Work to be completed: Below are entries; copy exactly the lines from the one with "026 (673, 1566)" through the one with "aktualnosci (994, 116)", both included, and leave out the rest.

Records supplied:
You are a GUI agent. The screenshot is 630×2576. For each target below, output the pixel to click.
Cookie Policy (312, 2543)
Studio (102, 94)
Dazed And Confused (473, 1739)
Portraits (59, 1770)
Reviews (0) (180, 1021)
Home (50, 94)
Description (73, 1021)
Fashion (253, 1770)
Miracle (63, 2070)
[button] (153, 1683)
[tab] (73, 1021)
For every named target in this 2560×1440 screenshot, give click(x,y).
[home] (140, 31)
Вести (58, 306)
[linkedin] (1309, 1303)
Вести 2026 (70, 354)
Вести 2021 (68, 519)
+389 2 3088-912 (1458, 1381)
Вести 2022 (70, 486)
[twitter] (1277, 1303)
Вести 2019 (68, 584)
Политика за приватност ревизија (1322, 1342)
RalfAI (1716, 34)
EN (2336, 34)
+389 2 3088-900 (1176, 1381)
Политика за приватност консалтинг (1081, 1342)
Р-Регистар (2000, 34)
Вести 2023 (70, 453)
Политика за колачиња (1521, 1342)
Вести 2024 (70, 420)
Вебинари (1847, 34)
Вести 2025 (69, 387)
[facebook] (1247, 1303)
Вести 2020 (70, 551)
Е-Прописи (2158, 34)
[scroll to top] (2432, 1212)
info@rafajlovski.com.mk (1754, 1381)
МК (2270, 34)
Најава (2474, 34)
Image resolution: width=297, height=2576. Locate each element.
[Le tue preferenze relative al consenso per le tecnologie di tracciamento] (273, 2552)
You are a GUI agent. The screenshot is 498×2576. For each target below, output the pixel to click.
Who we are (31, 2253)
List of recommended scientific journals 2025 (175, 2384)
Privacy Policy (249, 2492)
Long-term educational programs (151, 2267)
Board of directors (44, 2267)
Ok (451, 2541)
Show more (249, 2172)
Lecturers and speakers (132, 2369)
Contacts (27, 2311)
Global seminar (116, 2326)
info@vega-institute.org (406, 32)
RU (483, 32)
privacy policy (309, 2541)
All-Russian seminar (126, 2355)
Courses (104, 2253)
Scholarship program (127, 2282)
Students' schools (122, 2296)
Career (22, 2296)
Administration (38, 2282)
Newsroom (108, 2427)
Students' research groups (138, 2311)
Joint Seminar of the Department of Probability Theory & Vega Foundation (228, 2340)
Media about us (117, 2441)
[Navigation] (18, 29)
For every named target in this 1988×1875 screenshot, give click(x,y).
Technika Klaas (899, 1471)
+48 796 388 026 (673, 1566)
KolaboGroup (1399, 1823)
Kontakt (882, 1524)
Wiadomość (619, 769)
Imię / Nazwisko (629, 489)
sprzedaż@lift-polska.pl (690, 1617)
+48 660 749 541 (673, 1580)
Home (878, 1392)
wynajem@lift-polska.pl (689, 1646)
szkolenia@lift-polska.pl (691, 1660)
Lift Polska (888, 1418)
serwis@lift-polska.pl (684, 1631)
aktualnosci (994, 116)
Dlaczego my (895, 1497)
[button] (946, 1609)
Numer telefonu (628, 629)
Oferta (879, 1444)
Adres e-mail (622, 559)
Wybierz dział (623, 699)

Completed task:
+48 796 388 026 (673, 1566)
KolaboGroup (1399, 1823)
Kontakt (882, 1524)
Wiadomość (619, 769)
Imię / Nazwisko (629, 489)
sprzedaż@lift-polska.pl (690, 1617)
+48 660 749 541 (673, 1580)
Home (878, 1392)
wynajem@lift-polska.pl (689, 1646)
szkolenia@lift-polska.pl (691, 1660)
Lift Polska (888, 1418)
serwis@lift-polska.pl (684, 1631)
aktualnosci (994, 116)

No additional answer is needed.